In 1995, Mozambique joined the Commonwealth of Nations, becoming, at the time, the only member nation that had never been part of the British Empire.
By mid-1995, over 1.7 million refugees who had sought asylum in neighbouring countries had returned to Mozambique, part of the largest repatriation witnessed in sub-Saharan Africa. An additional four million internally displaced persons had returned to their homes.
In December 1999, Mozambique held elections for a second time since the civil war, which were again won by FRELIMO. RENAMO accused FRELIMO of fraud, and threatened to return to civil war, but backed down after taking the matter to the Supreme Court and losing.
In early 2000, a cyclone caused widespread flooding in the country, killing hundreds and devastating the already precarious infrastructure. There were widespread suspicions that foreign aid resources had been diverted by powerful leaders of FRELIMO. Carlos Cardoso, a journalist investigating these allegations, was murdered, and his death was never satisfactorily explained.
Indicating in 2001 that he would not run for a third term, Chissano criticised leaders who stayed on longer than he had, which was generally seen as a reference to Zambian president Frederick Chiluba, who at the time was considering a third term, and Zimbabwean president Robert Mugabe, then in his fourth term. Presidential and National Assembly elections took place on 1–2 December 2004. FRELIMO candidate Armando Guebuza won with 64% of the popular vote, while his opponent, Afonso Dhlakama of RENAMO, received 32 per cent of the popular vote.

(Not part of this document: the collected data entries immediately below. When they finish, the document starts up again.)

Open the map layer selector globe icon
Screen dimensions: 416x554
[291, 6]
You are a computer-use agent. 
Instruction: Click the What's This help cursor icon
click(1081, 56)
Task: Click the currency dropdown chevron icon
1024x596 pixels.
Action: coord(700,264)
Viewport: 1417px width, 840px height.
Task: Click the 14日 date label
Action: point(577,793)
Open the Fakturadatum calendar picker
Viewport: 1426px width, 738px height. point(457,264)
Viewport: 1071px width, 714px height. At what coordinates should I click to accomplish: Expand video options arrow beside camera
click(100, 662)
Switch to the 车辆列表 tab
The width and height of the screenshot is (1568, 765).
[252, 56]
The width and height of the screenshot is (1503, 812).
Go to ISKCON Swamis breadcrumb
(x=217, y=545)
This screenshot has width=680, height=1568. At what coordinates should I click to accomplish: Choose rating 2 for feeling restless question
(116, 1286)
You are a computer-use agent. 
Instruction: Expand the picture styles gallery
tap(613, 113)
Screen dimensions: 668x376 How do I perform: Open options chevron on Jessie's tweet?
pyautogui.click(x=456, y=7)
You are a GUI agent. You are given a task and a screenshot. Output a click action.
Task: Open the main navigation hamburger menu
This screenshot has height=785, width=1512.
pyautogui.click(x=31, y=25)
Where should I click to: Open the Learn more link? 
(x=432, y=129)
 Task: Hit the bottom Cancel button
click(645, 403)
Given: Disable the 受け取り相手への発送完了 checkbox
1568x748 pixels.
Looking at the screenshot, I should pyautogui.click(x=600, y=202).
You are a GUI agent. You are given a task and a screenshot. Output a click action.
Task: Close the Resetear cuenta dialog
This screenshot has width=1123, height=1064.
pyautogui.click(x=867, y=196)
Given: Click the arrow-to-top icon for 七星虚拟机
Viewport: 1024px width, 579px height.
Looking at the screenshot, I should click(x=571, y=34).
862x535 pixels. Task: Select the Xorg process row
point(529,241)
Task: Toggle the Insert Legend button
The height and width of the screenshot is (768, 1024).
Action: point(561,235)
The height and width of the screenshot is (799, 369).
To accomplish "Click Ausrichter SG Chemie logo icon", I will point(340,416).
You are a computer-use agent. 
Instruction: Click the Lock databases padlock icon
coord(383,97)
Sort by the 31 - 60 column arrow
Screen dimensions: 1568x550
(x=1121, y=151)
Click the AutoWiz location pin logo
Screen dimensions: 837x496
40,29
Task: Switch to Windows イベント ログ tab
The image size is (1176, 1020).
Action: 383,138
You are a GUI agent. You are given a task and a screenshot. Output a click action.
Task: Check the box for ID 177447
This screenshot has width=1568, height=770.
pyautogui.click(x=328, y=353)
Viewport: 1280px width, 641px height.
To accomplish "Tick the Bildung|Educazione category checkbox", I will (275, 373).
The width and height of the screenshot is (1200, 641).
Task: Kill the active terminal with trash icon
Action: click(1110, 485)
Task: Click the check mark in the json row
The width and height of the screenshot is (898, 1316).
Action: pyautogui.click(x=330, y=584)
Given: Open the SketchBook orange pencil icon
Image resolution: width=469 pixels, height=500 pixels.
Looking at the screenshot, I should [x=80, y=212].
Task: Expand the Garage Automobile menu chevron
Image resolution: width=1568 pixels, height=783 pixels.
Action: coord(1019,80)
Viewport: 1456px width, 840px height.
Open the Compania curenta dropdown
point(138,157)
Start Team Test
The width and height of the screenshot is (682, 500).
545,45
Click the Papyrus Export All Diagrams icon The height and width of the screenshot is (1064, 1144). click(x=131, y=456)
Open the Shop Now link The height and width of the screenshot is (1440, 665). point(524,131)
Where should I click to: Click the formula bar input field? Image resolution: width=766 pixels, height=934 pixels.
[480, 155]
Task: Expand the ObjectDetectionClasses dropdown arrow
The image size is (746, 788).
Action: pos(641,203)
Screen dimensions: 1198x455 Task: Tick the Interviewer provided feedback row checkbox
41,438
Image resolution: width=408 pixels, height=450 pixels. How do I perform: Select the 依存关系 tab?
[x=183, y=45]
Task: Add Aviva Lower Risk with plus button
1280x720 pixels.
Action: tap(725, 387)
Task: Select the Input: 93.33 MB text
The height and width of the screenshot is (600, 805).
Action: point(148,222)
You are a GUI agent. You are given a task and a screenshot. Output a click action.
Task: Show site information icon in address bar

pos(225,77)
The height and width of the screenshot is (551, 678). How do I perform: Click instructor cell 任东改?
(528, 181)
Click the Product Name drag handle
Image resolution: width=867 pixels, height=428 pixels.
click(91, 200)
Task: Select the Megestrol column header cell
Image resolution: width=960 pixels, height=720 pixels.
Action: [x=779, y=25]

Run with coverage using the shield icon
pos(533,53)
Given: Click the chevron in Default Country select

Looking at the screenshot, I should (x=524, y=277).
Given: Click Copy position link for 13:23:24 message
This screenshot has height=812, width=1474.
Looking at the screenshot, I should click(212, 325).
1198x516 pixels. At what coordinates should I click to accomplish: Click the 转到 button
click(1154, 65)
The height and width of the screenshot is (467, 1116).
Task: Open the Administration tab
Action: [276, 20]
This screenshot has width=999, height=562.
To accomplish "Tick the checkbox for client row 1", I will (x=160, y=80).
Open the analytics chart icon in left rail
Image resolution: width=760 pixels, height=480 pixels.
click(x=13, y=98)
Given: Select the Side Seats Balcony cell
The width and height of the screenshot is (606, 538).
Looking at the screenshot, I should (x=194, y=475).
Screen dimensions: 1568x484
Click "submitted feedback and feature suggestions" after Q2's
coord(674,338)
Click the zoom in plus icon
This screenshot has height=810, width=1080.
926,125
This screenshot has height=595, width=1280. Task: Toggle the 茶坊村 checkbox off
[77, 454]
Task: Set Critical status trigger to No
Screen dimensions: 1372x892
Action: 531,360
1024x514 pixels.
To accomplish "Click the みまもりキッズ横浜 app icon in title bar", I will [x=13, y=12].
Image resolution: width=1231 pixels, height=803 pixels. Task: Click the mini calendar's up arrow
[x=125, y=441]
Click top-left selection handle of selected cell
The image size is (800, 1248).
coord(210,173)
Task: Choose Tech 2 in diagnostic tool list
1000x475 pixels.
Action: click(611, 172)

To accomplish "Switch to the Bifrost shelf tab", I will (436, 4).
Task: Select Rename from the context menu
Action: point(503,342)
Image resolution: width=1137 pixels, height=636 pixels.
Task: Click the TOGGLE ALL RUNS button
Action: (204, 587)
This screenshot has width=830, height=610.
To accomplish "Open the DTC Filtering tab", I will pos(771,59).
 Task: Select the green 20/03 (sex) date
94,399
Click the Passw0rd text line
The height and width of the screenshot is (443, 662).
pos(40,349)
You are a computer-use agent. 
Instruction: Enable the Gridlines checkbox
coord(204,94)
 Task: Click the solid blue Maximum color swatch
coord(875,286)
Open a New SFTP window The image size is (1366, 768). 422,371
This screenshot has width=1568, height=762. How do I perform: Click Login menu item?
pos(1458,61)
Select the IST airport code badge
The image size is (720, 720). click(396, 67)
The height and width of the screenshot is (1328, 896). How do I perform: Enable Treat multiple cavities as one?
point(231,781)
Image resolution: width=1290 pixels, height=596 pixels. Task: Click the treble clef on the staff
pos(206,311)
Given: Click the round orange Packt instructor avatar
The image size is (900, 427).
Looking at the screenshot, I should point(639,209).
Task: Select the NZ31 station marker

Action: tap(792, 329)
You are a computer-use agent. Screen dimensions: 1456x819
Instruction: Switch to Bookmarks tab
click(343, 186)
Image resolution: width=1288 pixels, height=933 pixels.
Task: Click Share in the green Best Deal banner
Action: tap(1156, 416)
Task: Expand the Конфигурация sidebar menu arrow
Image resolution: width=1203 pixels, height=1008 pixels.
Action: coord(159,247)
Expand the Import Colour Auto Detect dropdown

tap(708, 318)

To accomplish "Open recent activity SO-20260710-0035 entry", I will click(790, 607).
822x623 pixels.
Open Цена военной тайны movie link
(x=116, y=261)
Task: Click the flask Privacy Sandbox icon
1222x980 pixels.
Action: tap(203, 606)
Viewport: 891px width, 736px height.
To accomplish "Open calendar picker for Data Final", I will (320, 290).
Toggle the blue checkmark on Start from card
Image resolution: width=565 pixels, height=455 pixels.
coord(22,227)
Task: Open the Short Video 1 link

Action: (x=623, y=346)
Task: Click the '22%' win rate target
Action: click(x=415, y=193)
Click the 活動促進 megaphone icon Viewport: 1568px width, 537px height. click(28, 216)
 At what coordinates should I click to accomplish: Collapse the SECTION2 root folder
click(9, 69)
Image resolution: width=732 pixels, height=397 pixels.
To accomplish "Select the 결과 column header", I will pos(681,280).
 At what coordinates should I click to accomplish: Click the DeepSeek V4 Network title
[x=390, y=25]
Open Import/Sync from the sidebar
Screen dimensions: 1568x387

FRELIMO won 160 seats in Parliament, with a coalition of RENAMO and several small parties winning the 90 remaining seats. Guebuza was inaugurated as the President of Mozambique on 2 February 2005, and served two five-year terms. His successor, Filipe Nyusi, became the 4th President of Mozambique on 15 January 2015.
Since 2013, a low-intensity insurgency by RENAMO has been occurring, mainly in the country's central and northern regions. On 5 September 2014, former president Guebuza and the leader of RENAMO Dhlakama signed the Accord on Cessation of Hostilities, which brought the military hostilities to a halt and allowed both parties to concentrate on the general elections to be held in October 2014. However, after the general elections, a new political crisis emerged and the country appears to be once again on the brink of violent conflict. RENAMO does not recognise the validity of the election results, and demands the control of six provinces – Nampula, Niassa, Tete, Zambezia, Sofala, and Manica – where they claim to have won a majority. About 12,000 refugees are now in neighbouring Malawi. The UNHCR, Doctors Without Borders, and Human Rights Watch have reported that government forces have torched villages and carried out summary executions and sexual abuses.
At 309,475 sq mi (801,537 km2), Mozambique is the world's 36th-largest country. It is comparable in size to Turkey. Mozambique is located on the southeast coast of Africa. It is bound by Swaziland to the south, South Africa to the southwest, Zimbabwe to the west, Zambia and Malawi to the northwest, Tanzania to the north and the Indian Ocean to the east. Mozambique lies between latitudes 10° and 27°S, and longitudes 30° and 41°E.
The country is divided into two topographical regions by the Zambezi River. To the north of the Zambezi River, the narrow coastal strip gives way to inland hills and low plateaus. Rugged highlands are further west; they include the Niassa highlands, Namuli or Shire highlands, Angonia highlands, Tete highlands and the Makonde plateau, covered with miombo woodlands. To the south of the Zambezi River, the lowlands are broader with the Mashonaland plateau and Lebombo Mountains located in the deep south.
The country is drained by five principal rivers and several smaller ones with the largest and most important the Zambezi. The country has four notable lakes: Lake Nyasa Lake Chiuta, Lake Cahora Bassa and Lake Shirwa, all in the north. The major cities are Maputo, Beira, Nampula, Tete, Quelimane, Chimoio, Pemba, Inhambane, Xai-Xai and Lichinga.